The two main things you can do is to make sure the entry points for the wire are not opposite each other on the two walls, and seal off the area around the wire. You just want to make sure that air can’t transfer between the entry points. Making the entry points different is a matter of bringing the wire into the wall from one room, and then running it laterally through at least one of the wall studs before having it exit in the next room. The wall stud and wall insulation will help a lot in preventing acoustic transfer. You can seal the wires at either end with a variety of caulks or silicone based sealants.
I’d like to report on an inexpensive and simple method for removable installation of acoustic foam — with carpet tack (aka carpet strip).
Carpet tack, used in the installation of wall-to-wall carpeting, is a four foot strip of wood studded with small nails (points up) and large nails (heads up). The points of the small nails hold the carpet in place while the large nails hold the carpet tack to the floor.
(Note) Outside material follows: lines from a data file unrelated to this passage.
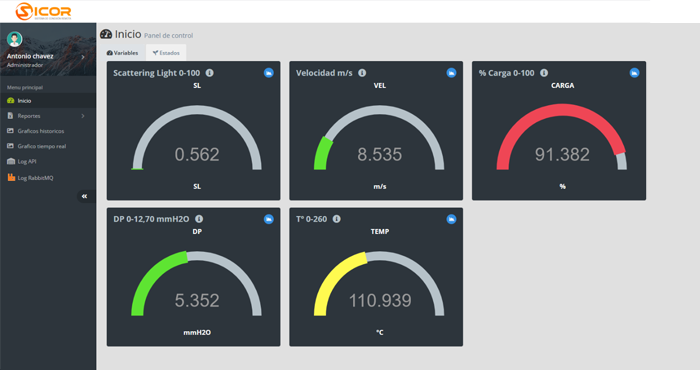Image resolution: width=700 pixels, height=370 pixels.
Task: Expand the Antonio chavez user profile arrow
Action: [83, 57]
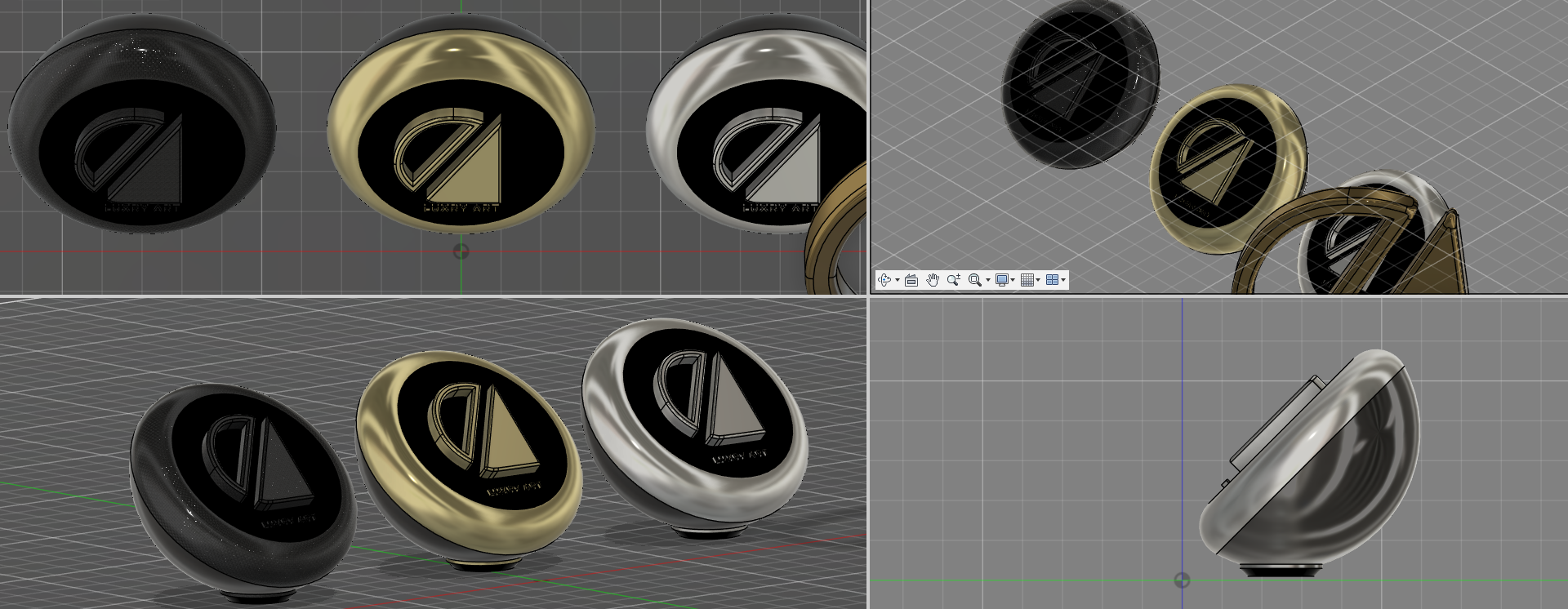Activate the Pan hand tool
Image resolution: width=1568 pixels, height=609 pixels.
933,280
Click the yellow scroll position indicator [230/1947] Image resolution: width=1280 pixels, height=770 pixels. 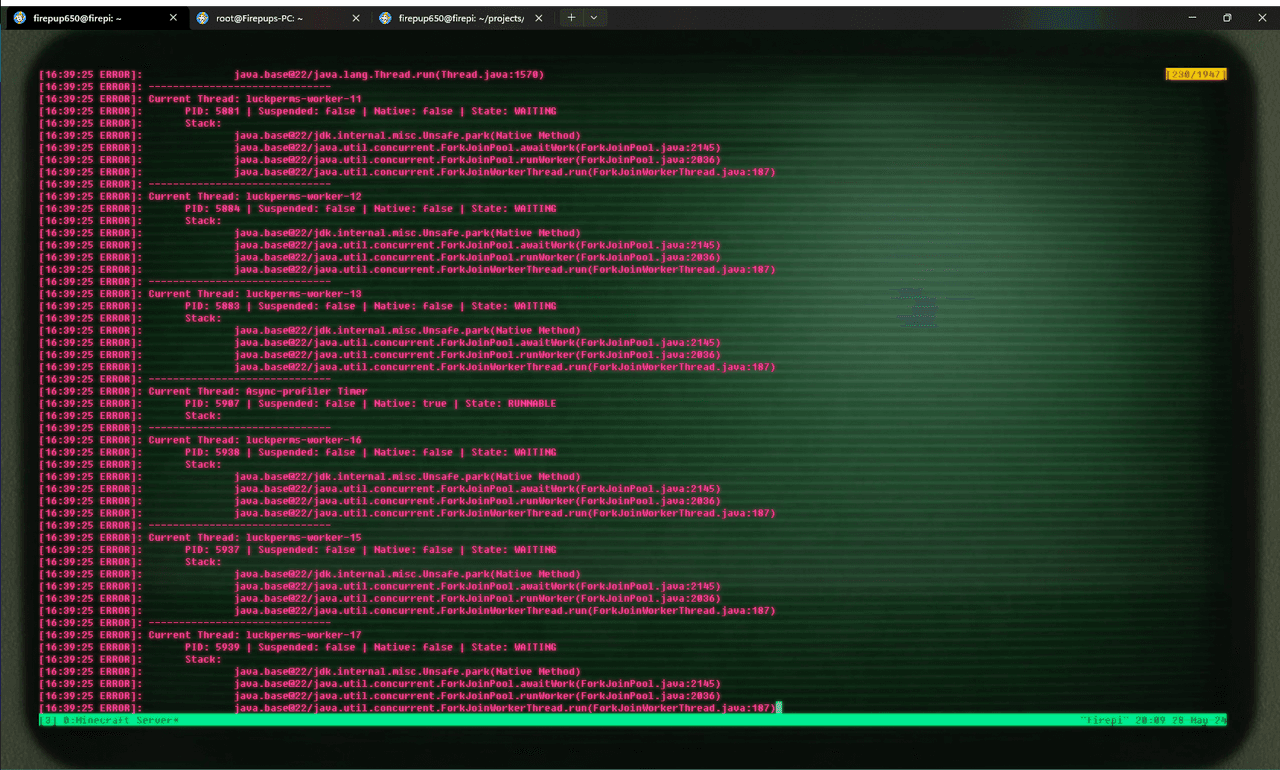pyautogui.click(x=1196, y=74)
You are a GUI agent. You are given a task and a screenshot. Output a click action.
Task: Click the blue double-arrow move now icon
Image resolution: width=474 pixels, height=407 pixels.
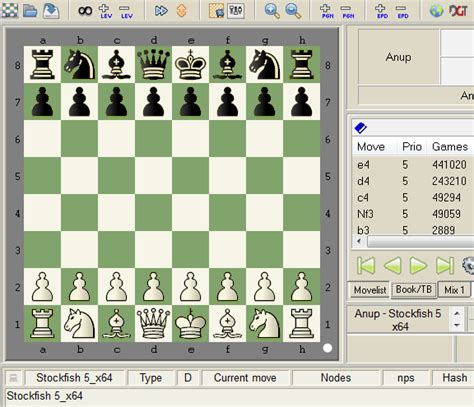pos(161,11)
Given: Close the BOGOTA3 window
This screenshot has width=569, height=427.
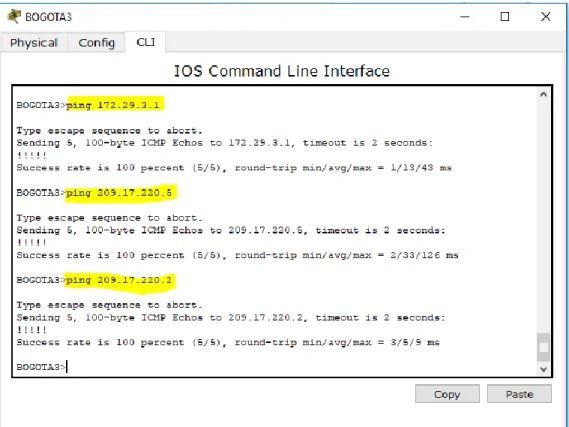Looking at the screenshot, I should coord(545,17).
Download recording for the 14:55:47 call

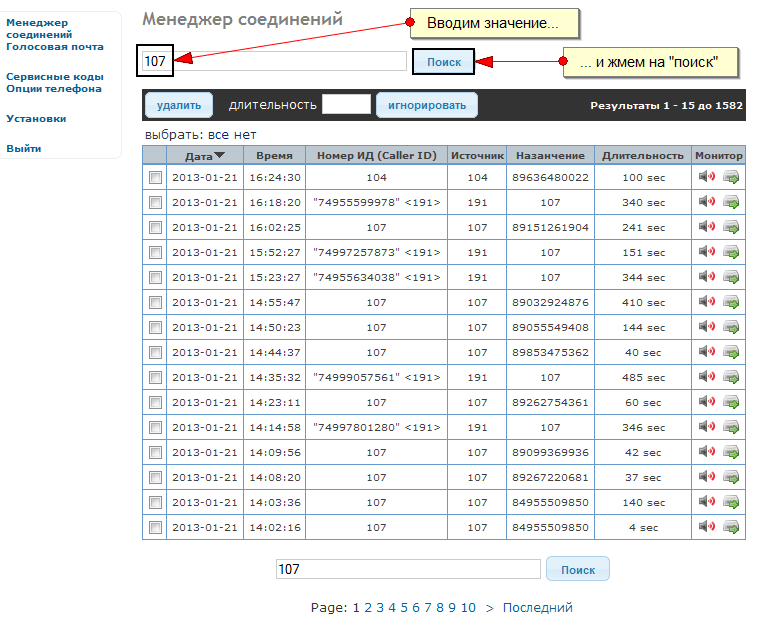click(x=731, y=302)
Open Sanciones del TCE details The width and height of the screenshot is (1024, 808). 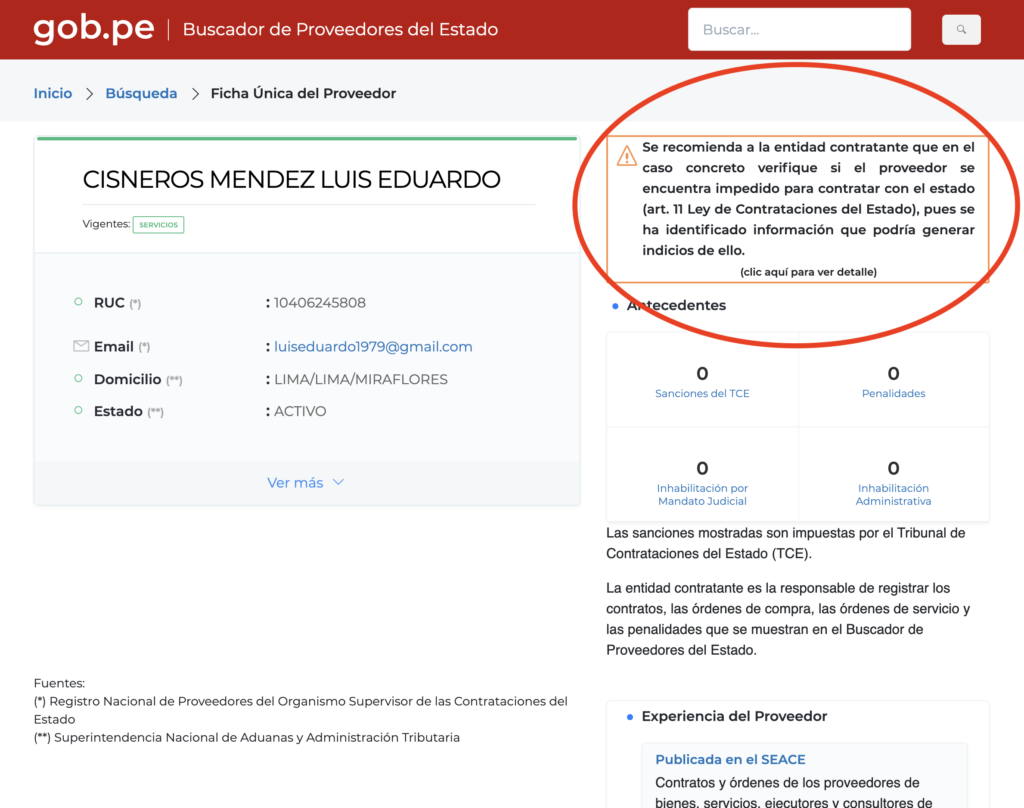(x=702, y=393)
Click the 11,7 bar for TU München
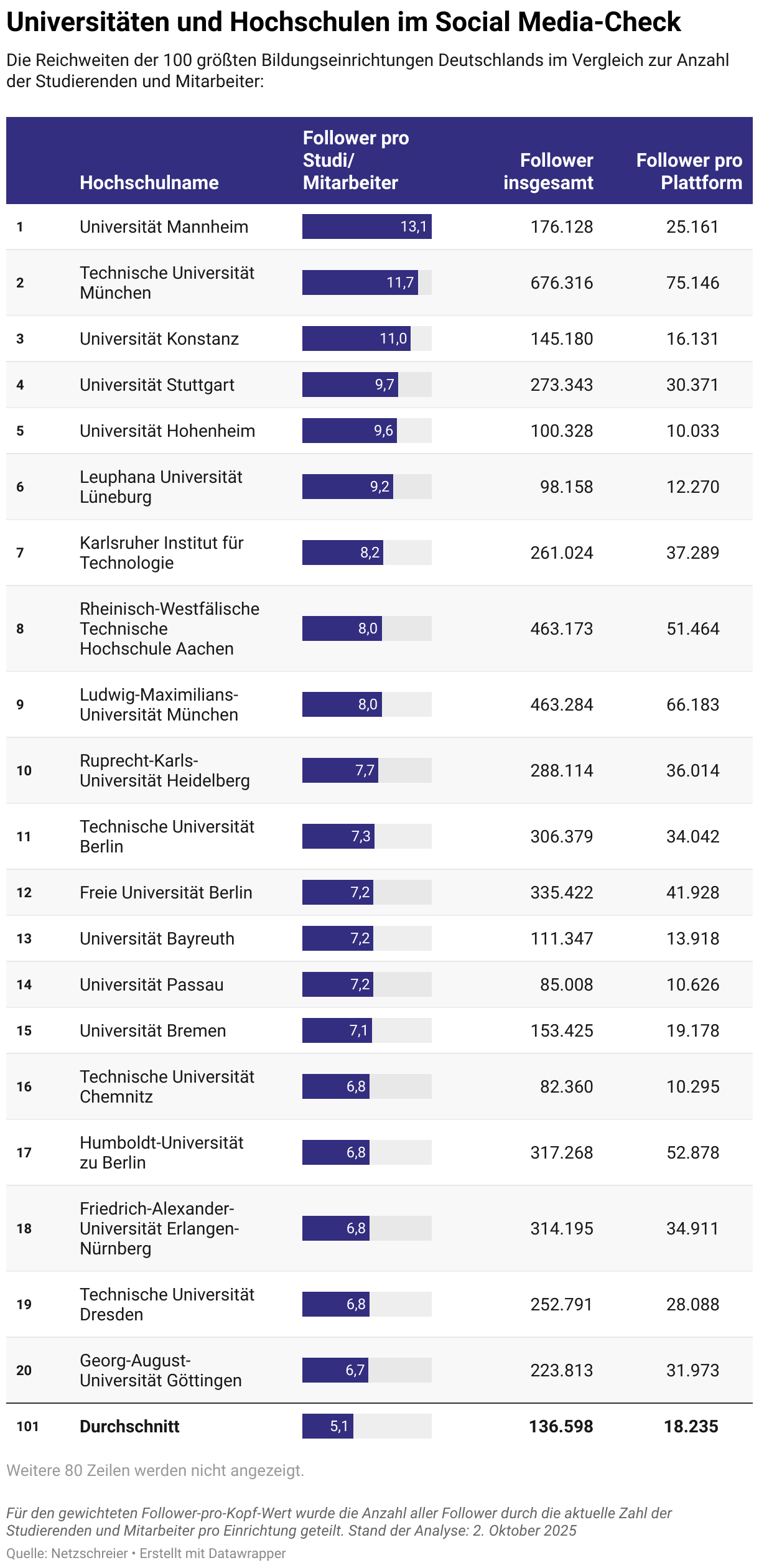The height and width of the screenshot is (1568, 759). (360, 282)
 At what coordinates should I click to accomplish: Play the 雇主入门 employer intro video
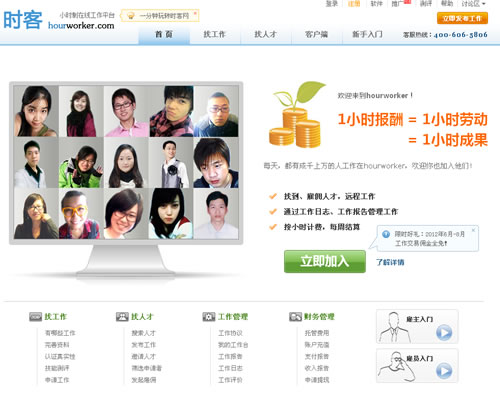pyautogui.click(x=444, y=332)
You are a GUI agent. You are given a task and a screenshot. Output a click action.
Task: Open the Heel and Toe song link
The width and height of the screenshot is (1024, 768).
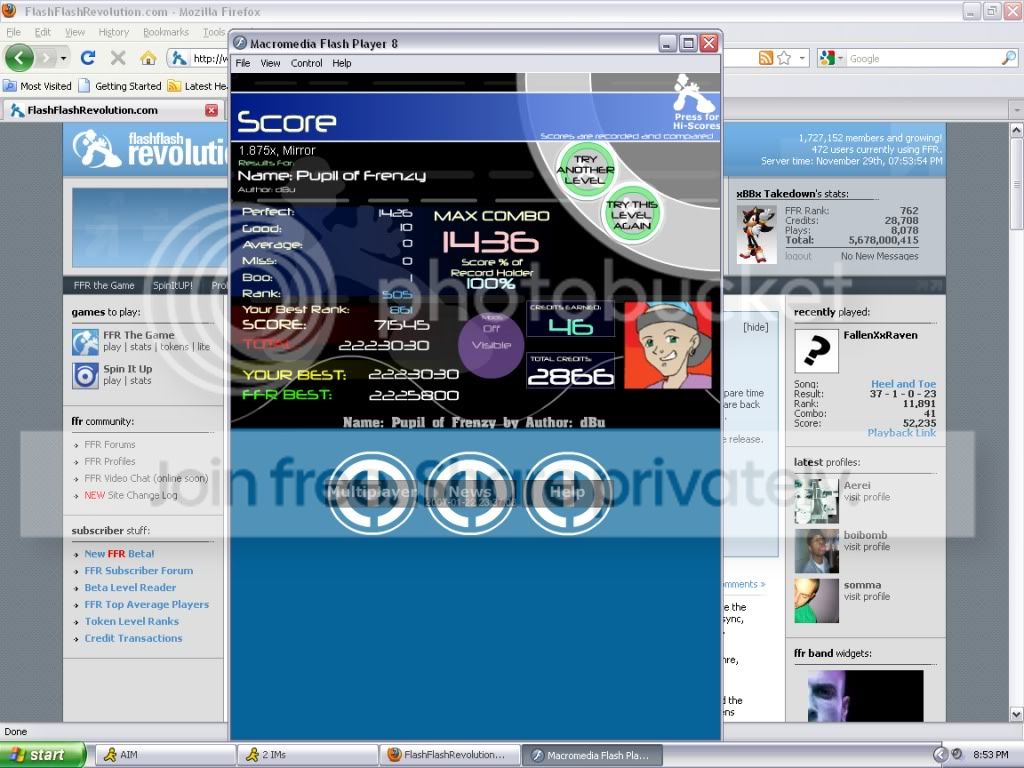[x=903, y=384]
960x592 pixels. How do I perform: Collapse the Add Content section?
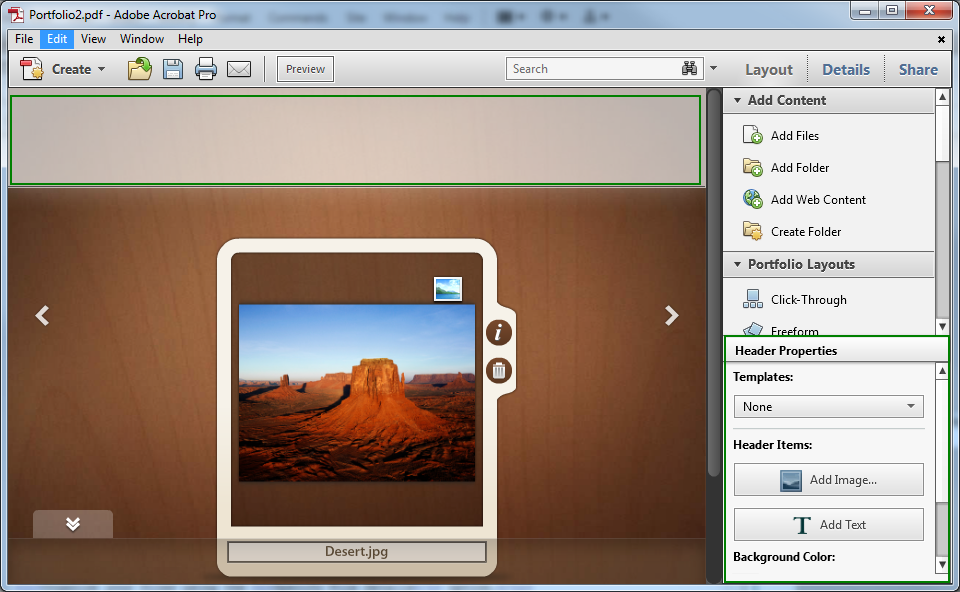pyautogui.click(x=738, y=100)
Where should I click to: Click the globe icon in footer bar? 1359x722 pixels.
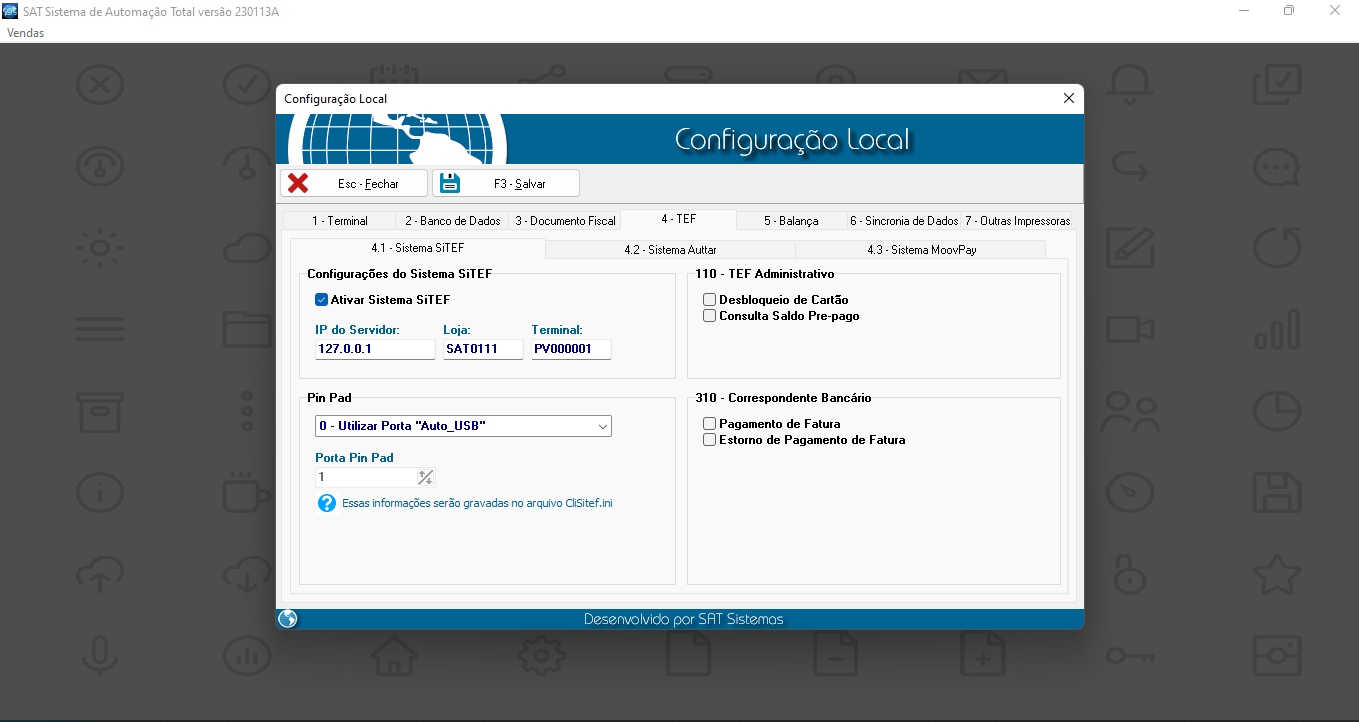point(288,619)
Carpet tack is readily available at your local home improvement store.
A horizontal length of carpet tack mounted to a wall can be used to hang acoustic foam, even full sheets of 4″ Auralex wedges. This same method also works great for hanging rugs for decoration and/or sound dampening. Neither foam nor rug are damaged by the carpet tack.
I recommend replacing the large nails in the carpet tack with drywall screws. With this method, removing both foam and carpet tack takes just minutes and leaves nothing but a few holes to spackle. As a further bonus, it’s easy to lift the foam right off the wall to change room acoustics on the fly.